*RECORD EXTRACTS*
-- Opening Marker --

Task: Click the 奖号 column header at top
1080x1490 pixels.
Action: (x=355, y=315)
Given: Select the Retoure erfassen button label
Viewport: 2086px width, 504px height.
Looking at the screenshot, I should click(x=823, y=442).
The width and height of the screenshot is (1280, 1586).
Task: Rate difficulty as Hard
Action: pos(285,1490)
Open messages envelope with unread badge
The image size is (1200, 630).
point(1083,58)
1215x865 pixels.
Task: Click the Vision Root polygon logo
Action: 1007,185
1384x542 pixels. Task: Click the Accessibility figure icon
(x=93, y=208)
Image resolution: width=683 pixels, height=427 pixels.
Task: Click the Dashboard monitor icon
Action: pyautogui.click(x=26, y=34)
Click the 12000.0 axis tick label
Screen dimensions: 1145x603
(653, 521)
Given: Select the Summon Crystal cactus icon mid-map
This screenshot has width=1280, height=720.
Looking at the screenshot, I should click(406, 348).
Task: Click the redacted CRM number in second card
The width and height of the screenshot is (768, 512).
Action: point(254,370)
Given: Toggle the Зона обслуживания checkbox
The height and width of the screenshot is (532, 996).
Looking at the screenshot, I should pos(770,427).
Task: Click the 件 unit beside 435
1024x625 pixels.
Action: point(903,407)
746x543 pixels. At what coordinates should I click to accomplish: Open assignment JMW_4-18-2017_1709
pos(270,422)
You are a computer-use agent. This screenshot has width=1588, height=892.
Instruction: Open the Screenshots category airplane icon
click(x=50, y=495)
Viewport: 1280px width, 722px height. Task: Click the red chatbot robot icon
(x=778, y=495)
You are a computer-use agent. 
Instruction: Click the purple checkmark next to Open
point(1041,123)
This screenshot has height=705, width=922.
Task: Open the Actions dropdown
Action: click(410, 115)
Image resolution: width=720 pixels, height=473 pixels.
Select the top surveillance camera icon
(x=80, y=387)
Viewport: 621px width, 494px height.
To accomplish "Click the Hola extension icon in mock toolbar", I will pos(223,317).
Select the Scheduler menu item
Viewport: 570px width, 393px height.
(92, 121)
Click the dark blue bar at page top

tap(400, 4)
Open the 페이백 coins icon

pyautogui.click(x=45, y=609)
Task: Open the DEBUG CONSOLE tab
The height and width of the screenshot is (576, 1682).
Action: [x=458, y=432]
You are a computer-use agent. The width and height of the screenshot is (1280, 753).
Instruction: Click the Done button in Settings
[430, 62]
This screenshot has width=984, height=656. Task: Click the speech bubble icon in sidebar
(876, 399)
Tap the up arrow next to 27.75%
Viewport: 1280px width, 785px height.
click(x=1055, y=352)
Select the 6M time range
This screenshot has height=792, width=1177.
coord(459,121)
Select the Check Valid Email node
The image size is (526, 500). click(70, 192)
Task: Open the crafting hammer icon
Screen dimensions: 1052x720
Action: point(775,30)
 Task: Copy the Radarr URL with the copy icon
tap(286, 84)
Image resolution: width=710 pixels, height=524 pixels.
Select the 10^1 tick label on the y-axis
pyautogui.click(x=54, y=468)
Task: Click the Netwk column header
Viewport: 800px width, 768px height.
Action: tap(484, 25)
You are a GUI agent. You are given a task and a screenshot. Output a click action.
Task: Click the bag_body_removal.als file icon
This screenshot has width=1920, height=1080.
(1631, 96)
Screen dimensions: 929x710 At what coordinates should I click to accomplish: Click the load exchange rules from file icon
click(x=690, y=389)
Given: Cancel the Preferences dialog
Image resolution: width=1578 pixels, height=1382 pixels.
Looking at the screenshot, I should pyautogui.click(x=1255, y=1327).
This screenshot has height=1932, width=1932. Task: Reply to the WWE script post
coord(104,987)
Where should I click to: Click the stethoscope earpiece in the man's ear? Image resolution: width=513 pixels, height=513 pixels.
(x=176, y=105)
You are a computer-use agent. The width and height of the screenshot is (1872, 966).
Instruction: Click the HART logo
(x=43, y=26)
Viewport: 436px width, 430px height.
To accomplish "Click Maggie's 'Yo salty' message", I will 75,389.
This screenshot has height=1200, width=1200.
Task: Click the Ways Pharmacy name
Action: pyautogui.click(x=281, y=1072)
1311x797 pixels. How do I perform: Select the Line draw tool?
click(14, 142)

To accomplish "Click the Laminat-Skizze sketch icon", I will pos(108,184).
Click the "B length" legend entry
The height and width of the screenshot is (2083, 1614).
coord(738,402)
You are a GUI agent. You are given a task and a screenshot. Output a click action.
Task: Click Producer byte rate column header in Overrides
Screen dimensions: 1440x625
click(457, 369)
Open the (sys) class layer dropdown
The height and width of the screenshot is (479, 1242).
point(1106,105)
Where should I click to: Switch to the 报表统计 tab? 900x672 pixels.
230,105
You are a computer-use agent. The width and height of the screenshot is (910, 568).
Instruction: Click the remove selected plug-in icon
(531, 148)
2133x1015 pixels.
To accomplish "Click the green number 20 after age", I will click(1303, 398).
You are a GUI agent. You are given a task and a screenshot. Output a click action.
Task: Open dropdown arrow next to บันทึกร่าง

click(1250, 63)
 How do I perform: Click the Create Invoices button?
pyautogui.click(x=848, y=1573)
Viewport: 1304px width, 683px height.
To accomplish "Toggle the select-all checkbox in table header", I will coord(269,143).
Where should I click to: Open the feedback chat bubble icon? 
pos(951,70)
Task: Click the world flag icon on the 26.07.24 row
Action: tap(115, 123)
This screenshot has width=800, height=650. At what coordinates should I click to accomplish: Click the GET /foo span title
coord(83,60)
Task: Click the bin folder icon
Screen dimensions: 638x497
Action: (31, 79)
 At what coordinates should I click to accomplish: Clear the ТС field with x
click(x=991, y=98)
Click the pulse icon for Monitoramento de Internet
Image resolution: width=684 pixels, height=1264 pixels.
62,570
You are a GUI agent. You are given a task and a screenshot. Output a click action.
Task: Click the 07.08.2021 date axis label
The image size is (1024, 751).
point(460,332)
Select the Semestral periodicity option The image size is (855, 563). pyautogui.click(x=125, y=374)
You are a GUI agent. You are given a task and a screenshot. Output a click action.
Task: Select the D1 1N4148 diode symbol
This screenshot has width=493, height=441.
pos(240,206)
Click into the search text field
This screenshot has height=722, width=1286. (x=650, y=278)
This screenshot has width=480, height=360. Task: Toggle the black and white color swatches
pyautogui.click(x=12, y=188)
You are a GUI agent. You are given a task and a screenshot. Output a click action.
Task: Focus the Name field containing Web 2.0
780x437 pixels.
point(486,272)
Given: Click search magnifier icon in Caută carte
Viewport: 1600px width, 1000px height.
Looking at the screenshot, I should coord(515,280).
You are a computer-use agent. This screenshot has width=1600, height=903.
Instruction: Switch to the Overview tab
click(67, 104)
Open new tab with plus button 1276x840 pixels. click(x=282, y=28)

-- Closing Marker --

If a line in the material above contains "column", show that line.

*THE ANSWER*
Task: Click the 奖号 column header at top
Task: Click the Netwk column header
Task: Click Producer byte rate column header in Overrides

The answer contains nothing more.